▶ [Texto]:
┄┄┄┄┄┄┄┄┄┄
No cabía nadie más. En el escenario, el rostro de Haro y su gesto característico, que tuvo desde niño: la mano izquierda en el bolsillo. En el patio de butacas, en el gallinero, y en la misma calle, amigos, admiradores, colegas, en una cifra que muy bien duplicaba el aforo del propio teatro Español, unas 600 butacas.
Juan Luis Cebrián: "Su éxito con los lectores se debe a su capacidad de mirar las cosas desde un ángulo diferente"
Núria Espert: "Le hizo un bien enorme al teatro español con su sinceridad casi siempre apasionada, dura, exigente..."
Diego Galán: "Si hubiera muchos Haro, el mundo sería irreconocible y, desde luego, muchísimo mejor"
Recibiendo a ese gentío, los anfitriones del escenario: el alcalde Alberto Ruiz-Gallardón; la concejal de las Artes, Alicia Moreno, y el responsable del Español, Mario Gas. Y en la primera fila, la familia del escritor fallecido: Pilar Yvars, su primera esposa, y la hija de ambos, Pilar Haro Yvars; y su segunda esposa, Concha Barral, con la hija de los dos, Yamila Haro Barral. Y también los directores que ha tenido en los medios que fueron su casa, desde José Ángel Ezcurra (Triunfo) a los directores que han sucedido a Juan Luis Cebrián en la dirección de este periódico, Joaquín Estefanía y Jesús Ceberio. Estaba con ellos el presidente de PRISA, Jesús de Polanco. En el escenario, coordinando el acto, Fernando Delgado, que ha dirigido a Haro en las tertulias políticas de las últimas temporadas del programa A vivir que son dos días, de la cadena SER. Intervinieron Núria Espert (el teatro), Diego Galán (Triunfo, la amistad), y Cebrián (EL PAÍS).
┄┄┄┄┄┄┄┄┄┄
▶ [Registros de entrada]:
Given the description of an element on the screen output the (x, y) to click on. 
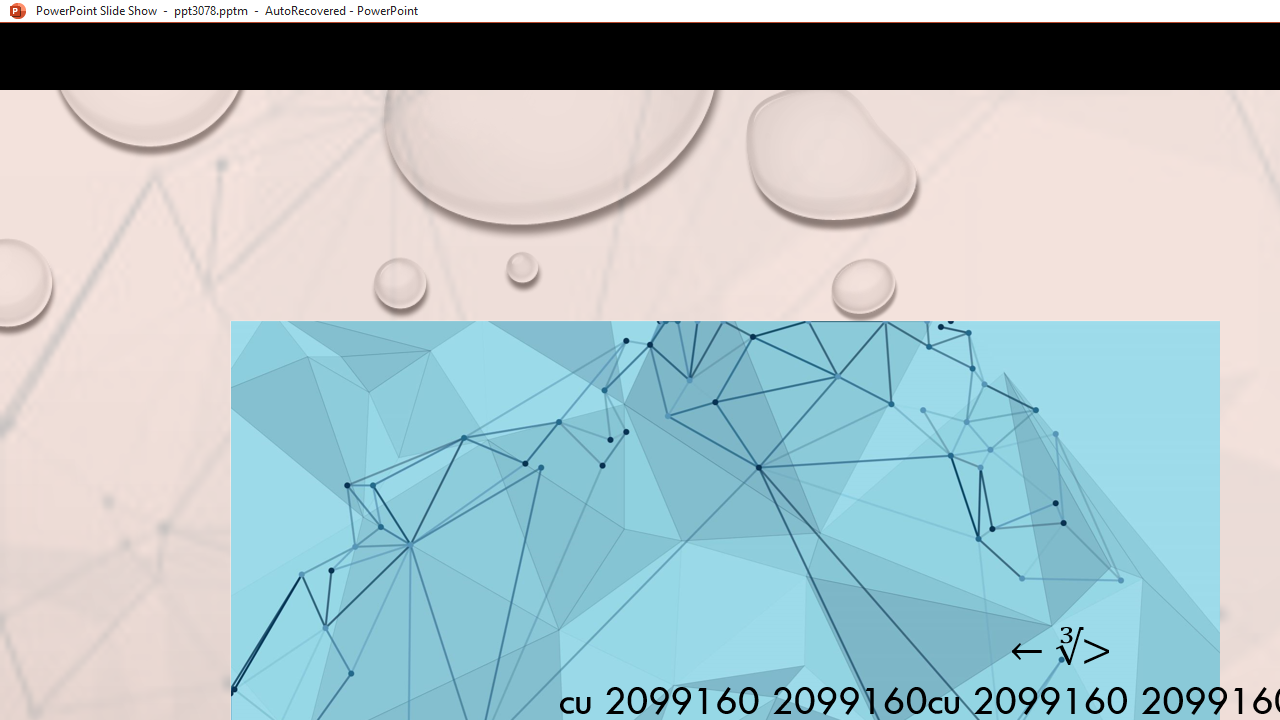
System (10, 11)
System (10, 11)
Given the description of an element on the screen output the (x, y) to click on. 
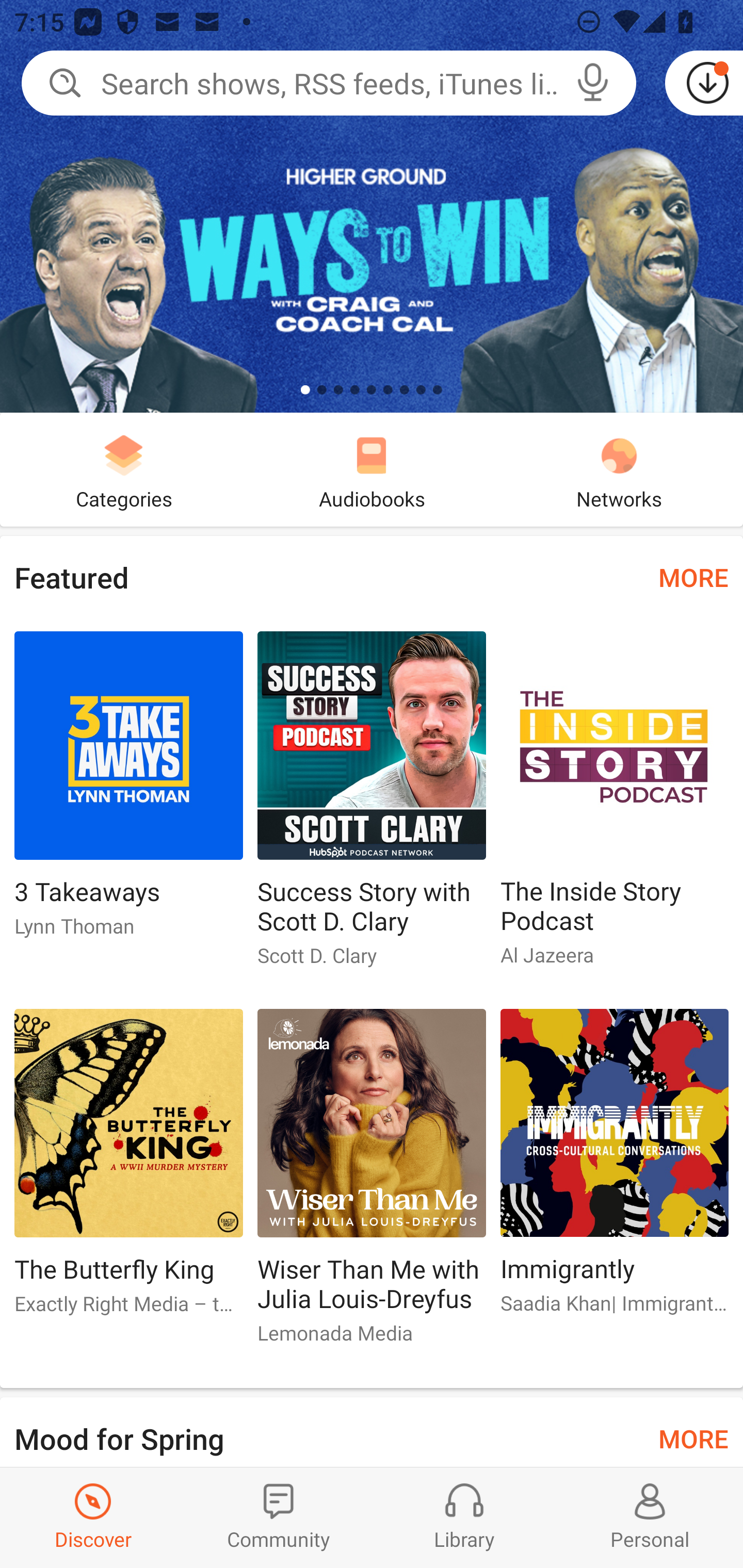
Ways To Win (371, 206)
Categories (123, 469)
Audiobooks (371, 469)
Networks (619, 469)
MORE (693, 576)
3 Takeaways 3 Takeaways Lynn Thoman (128, 792)
MORE (693, 1436)
Discover (92, 1517)
Community (278, 1517)
Library (464, 1517)
Profiles and Settings Personal (650, 1517)
Given the description of an element on the screen output the (x, y) to click on. 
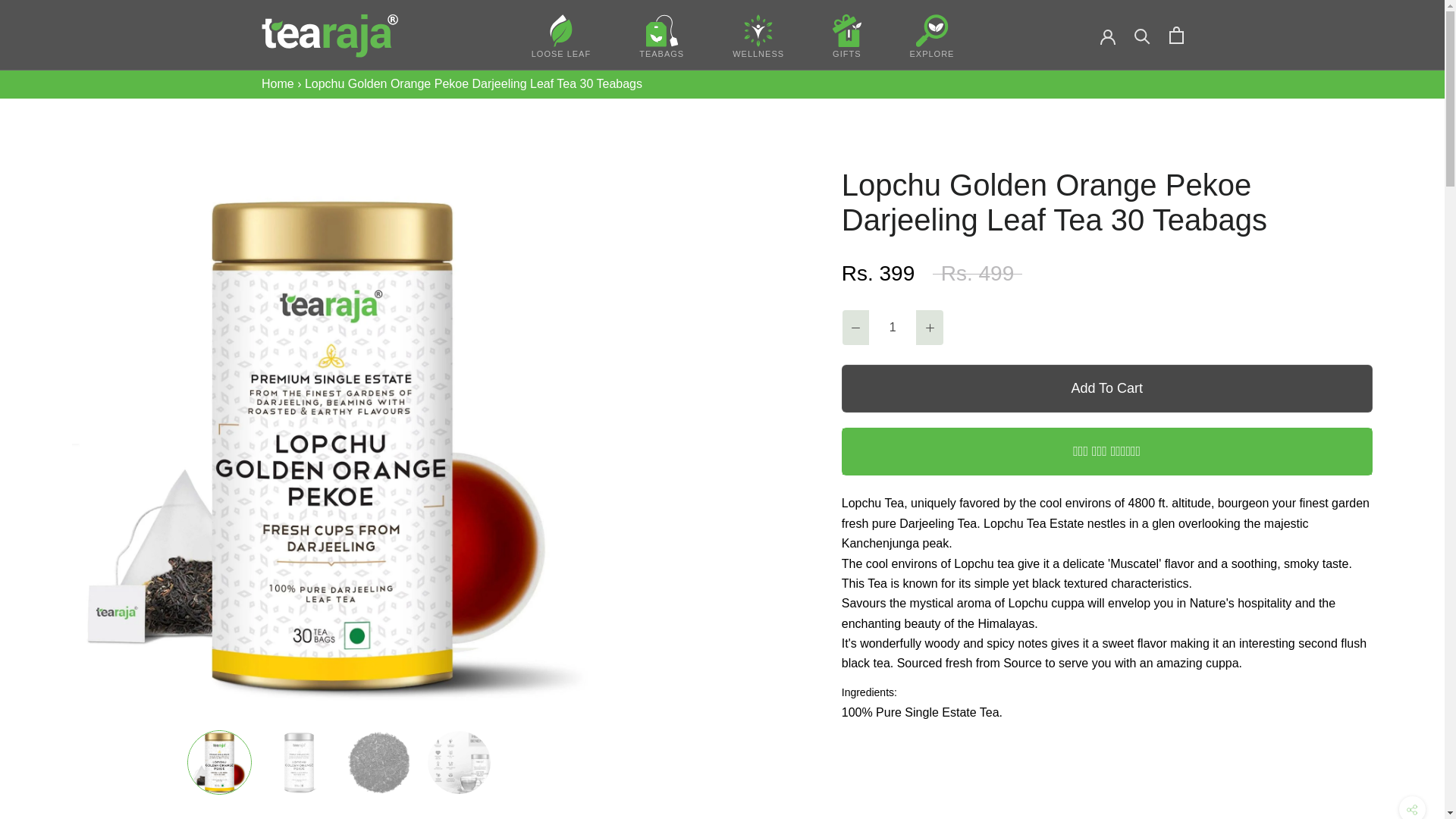
Home (278, 83)
1 (892, 327)
Given the description of an element on the screen output the (x, y) to click on. 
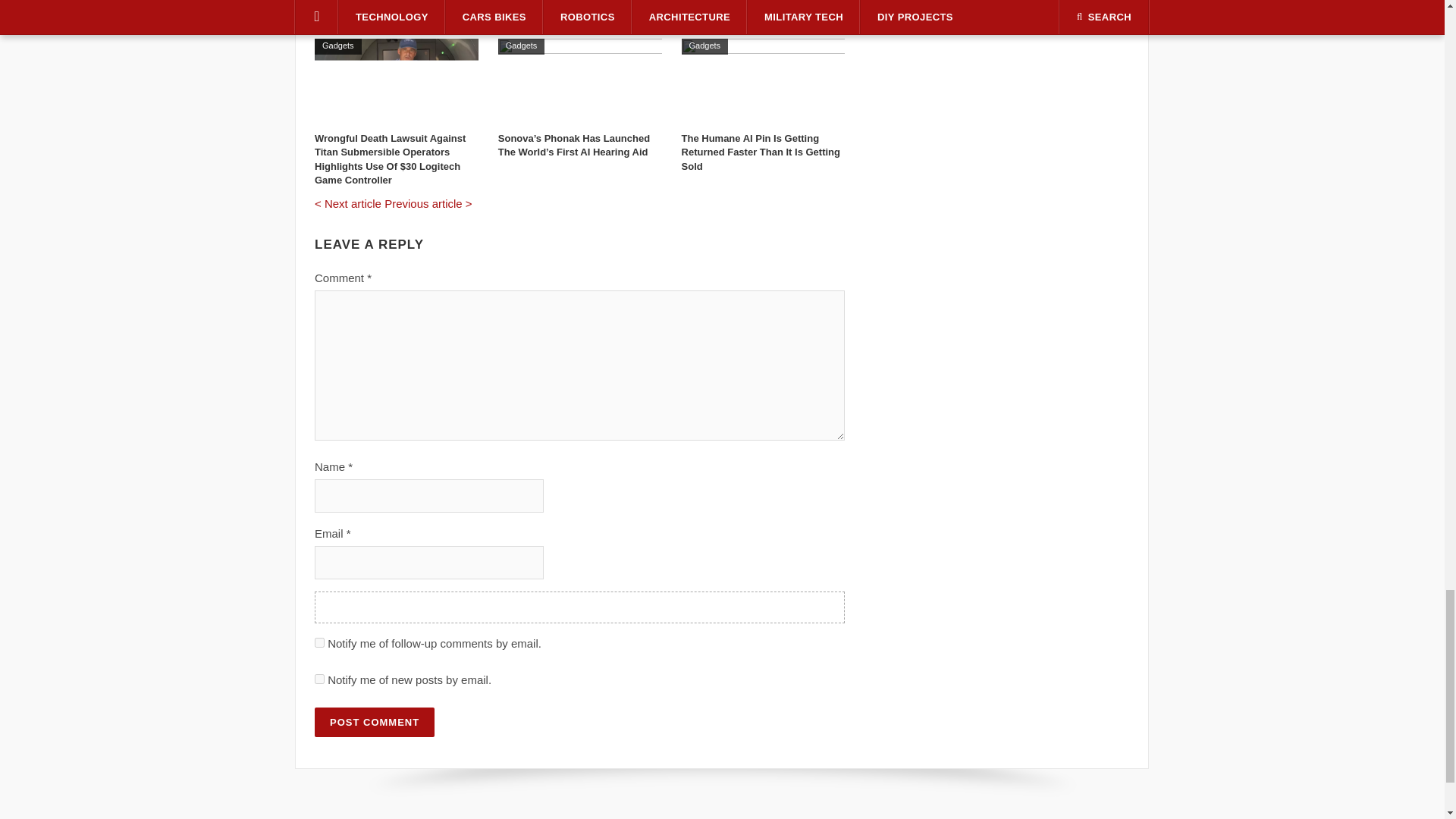
subscribe (319, 642)
subscribe (319, 678)
Post Comment (373, 722)
Given the description of an element on the screen output the (x, y) to click on. 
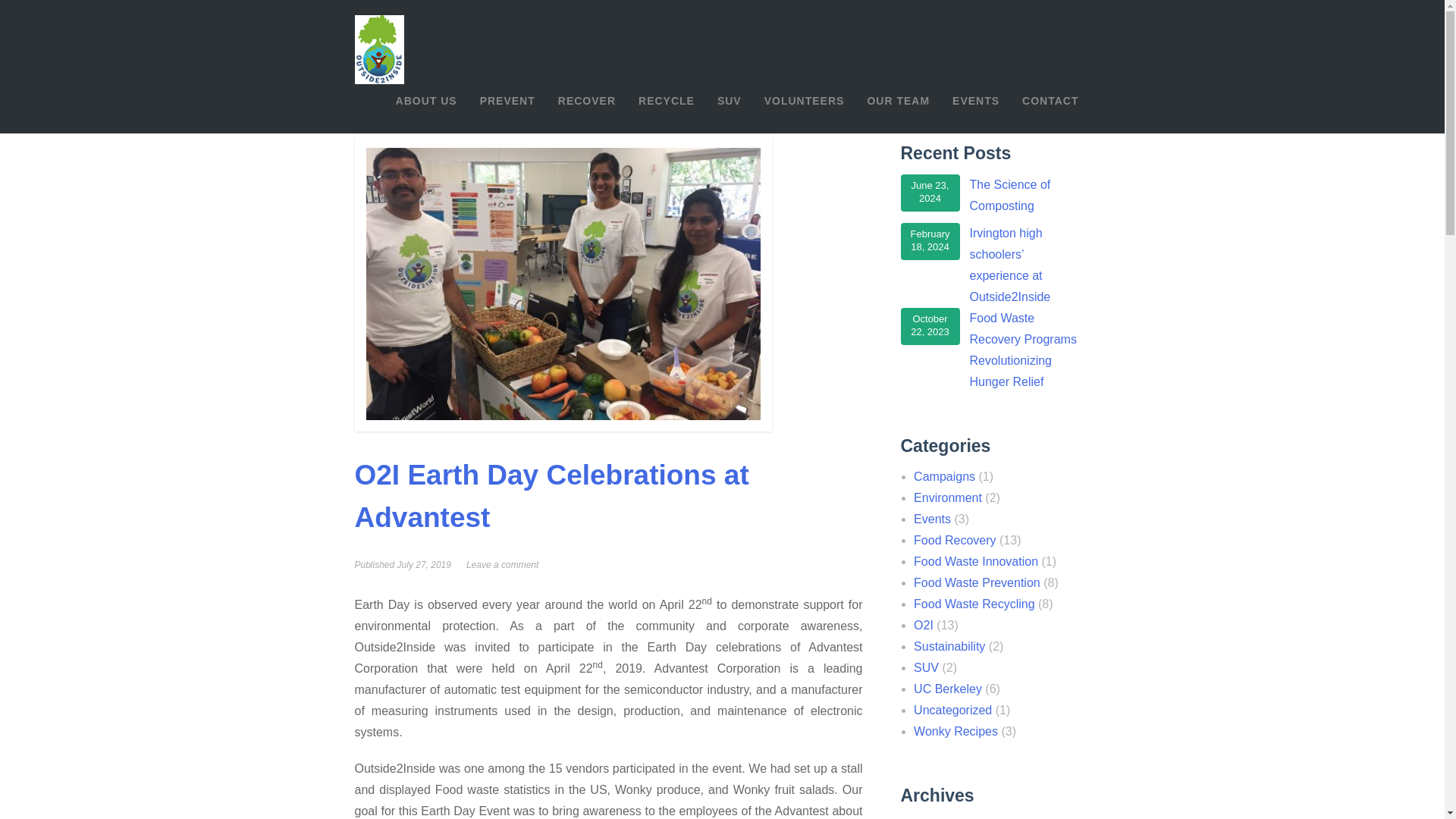
UC Berkeley (947, 688)
O2I Earth Day Celebrations at Advantest (552, 496)
O2I (923, 625)
OUR TEAM (898, 100)
Leave a comment (501, 564)
SUV (926, 667)
Food Waste Prevention (977, 582)
RECYCLE (666, 100)
PREVENT (507, 100)
July 27, 2019 (424, 564)
VOLUNTEERS (804, 100)
The Science of Composting (1026, 195)
Sustainability (949, 645)
Food Waste Recovery Programs Revolutionizing Hunger Relief (1026, 350)
Events (932, 518)
Given the description of an element on the screen output the (x, y) to click on. 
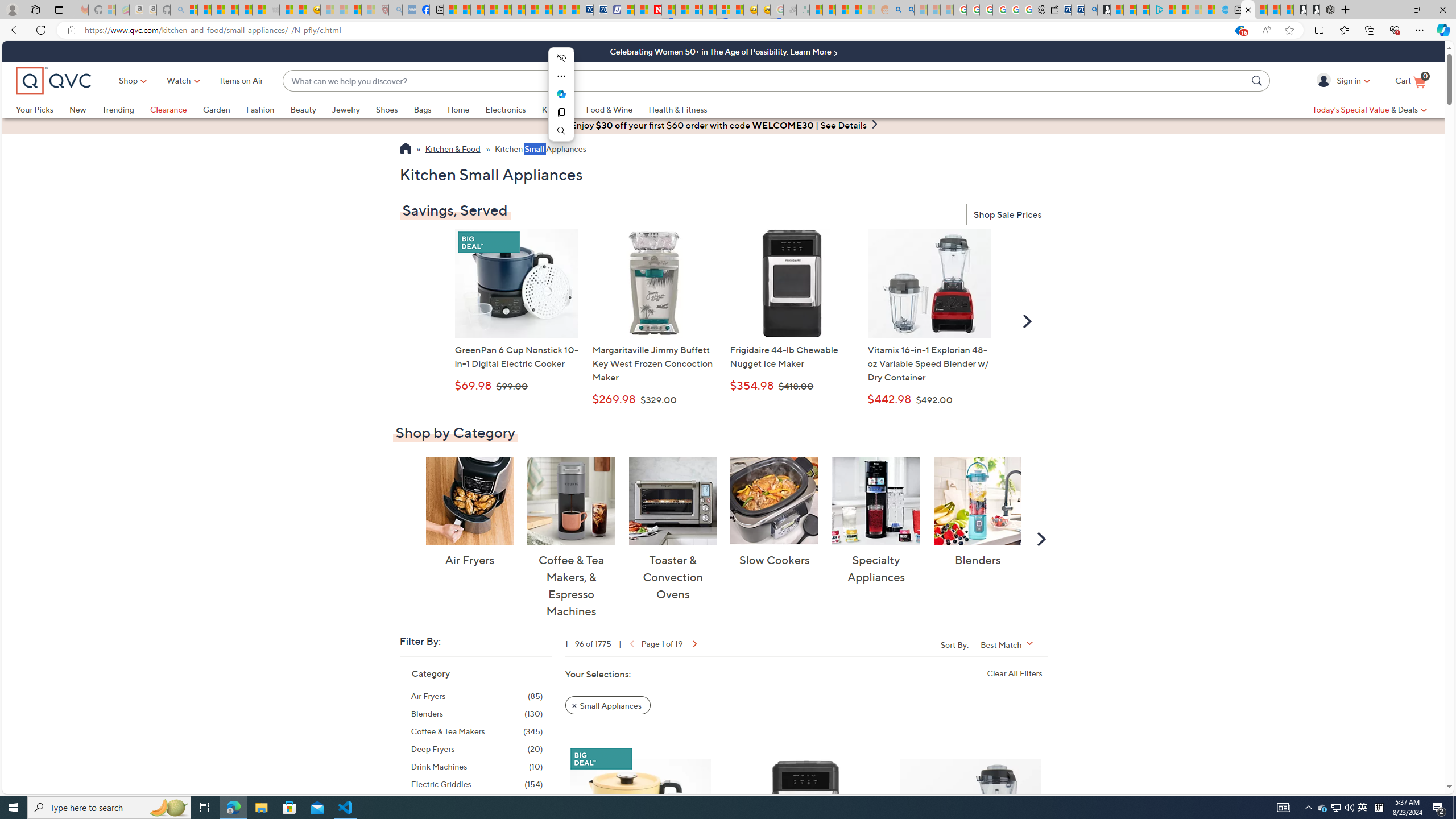
Shop Sale Prices (1007, 214)
Celebrating Women 50+ in The Age of Possibility. Learn More (723, 51)
Sign in (1325, 80)
The Weather Channel - MSN (218, 9)
MSNBC - MSN (816, 9)
Shoes (394, 109)
Navy Quest (789, 9)
World - MSN (477, 9)
Copy (560, 112)
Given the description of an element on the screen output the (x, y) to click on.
┄┄┄┄┄┄┄┄┄┄
▶ [Tareas del ejercicio]:
• A. ¿Puedes devolver sin cambios las líneas de los registros que van desde la que contiene "Shop Sale Prices (1007, 214)" hasta el final de los registros, ambas incluidas?
• B. ¿Podrías continuar el texto sobre el homenaje a Haro en el teatro Español a partir de su última oración?

▶ [Respuestas del ejercicio]:
• A.
Shop Sale Prices (1007, 214)
Celebrating Women 50+ in The Age of Possibility. Learn More (723, 51)
Sign in (1325, 80)
The Weather Channel - MSN (218, 9)
MSNBC - MSN (816, 9)
Shoes (394, 109)
Navy Quest (789, 9)
World - MSN (477, 9)
Copy (560, 112)
Given the description of an element on the screen output the (x, y) to click on.

• B.
Ver ayer a Haro mirando hacia el patio de butacas del teatro Español desde el escenario sorprendía y sobrecogía. La última vez que el crítico ejerció allí su oficio, sentado en su propia butaca, fue cuando este teatro dio acogida al Julius Caesar de William Shakespeare, el último 20 de junio. El título de su crítica (La política en peores tiempos) y una frase del final de su texto ("la calidad de los actores, la precisión de sus gestos y de sus palabras, las situaciones de cada uno en el escenario gracias a la dirección, ofrecen un conjunto que permite olvidar por un momento las ideas del teatro agonizante") parecen hablar de un Haro mucho más esperanzado que de costumbre. En el teatro, en el mundo y en la vida.
La última crítica, publicada en EL PAÍS del 14 de octubre, era sobre una obra de Fermín Cabal (Tejas verdes), que estrenó la sala alternativa La Grada. El título de su crítica: El dolor vuelve. Todos le evocaron vivo. Él estuvo centenares de veces sentado en las mismas butacas desde donde ayer le miraban muchos de los que habían "sufrido o disfrutado" (dijo Núria Espert) el vigor a veces corrosivo y otras luminoso de su oficio crítico. Diego Galán, que habló representando a los que trabajaron con él en Triunfo, le evocó vivo, haciendo esa revista, "donde escribió de todo porque representaba a todos los tiempos y a todas las épocas". Fernando Delgado reiteró lo que era evidente. Haro hubiera odiado un funeral: "Hemos celebrado la vida".
El acto fue sustentado también por la música que Haro tanto amó. Sonaron, en las cuerdas del Cuarteto Kazak, composiciones de Mozart y Schubert, en medio de un ambiente en el que el homenaje a un hombre sonó también a reconocimiento a los que, con él, y esto lo dijo Núria Espert, han contribuido a que el pensamiento español "no se abarate". La gente, en la plaza de Santa Ana, se quedó charlando, como pasa en las grandes ocasiones. Dentro, Haro mirando, y el teatro. He aquí extractos de lo que dijeron.
NÚRIA ESPERT "Fue un lujo para el teatro español"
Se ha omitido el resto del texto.